Argomento molto caro per tutti, anche una maggiore attenzione nei confronti delle persone che hanno più bisogno, chiedendo, quindi, all’assessora Messina di istituire più mense dei poveri e più posti per le persone senza fissa dimora. Delle richieste che hanno commosso l’assessora che ha esposto le numerose soluzioni di vicinanza attivate per la pandemia Covid (e non solo) e invitando i bambini stessi a dare vita a forme di coesione sociale nella loro quotidianità.

Nell’incontro le nuove generazioni si sono scoperte molto ecologistiche (anche se, in realtà, non è una novità), facendo richiesta, quindi, all’assessore Zenoni di dare vita a più strutture dedicate alla raccolta differenziata nei parchi che loro quotidianamente vivono, così come luoghi di dialogo con l’ambiente e la natura, tanto da richiedere, anche, l’istituzione di casette per gli animali.

“Una richiesta molto intelligente che mi piace molto e che porterò avanti anche con la Garante dei diritti degli animali del Comune di Bergamo, Paola Brembilla Pievani“, ha assicurato a Zenoni.

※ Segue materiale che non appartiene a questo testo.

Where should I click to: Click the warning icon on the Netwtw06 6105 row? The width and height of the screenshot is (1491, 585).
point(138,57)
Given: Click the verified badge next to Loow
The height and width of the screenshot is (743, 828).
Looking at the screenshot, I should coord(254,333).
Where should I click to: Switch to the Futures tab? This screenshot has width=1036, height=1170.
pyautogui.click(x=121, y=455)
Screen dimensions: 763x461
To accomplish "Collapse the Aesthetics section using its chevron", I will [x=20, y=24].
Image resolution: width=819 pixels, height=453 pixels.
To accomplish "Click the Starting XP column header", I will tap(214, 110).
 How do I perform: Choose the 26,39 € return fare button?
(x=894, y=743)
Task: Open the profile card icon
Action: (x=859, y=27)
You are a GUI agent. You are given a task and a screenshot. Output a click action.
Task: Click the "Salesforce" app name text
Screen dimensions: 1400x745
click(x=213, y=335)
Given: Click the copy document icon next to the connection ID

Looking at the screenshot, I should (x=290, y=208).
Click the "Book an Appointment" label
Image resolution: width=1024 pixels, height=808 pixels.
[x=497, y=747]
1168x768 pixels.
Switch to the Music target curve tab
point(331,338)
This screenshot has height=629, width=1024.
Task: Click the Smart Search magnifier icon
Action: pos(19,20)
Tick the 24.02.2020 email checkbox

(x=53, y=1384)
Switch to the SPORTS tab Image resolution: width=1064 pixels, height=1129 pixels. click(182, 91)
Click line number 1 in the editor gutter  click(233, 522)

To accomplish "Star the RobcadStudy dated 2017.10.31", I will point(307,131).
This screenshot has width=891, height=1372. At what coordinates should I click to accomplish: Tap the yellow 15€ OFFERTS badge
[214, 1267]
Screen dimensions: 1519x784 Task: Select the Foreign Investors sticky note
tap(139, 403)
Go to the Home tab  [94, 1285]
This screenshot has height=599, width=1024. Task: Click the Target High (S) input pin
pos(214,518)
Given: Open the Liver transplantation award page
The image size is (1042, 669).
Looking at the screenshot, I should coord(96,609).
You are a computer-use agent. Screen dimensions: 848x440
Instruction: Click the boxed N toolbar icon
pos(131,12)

A lui, anche richieste legate alla mobilità, con una maggiore attenzione al tema della sicurezza stradale delle piste ciclabili e degli incroci: un tema su cui lavorerà insieme all’assessore Gandi.

È così evidente come l’opportunità e la capacità di interagire con le Istituzioni divengano elementi qualificanti della vita comune nella città, poiché danno la possibilità di tradurre in azioni concrete ciò che i cittadini più giovani rilevano; è infatti ormai consolidato che il benessere dei minorenni è indice di un habitat sano, di una società democratica e di un’amministrazione locale efficiente.

Questo è il senso più profondo di “A scuola di cittadinanza”.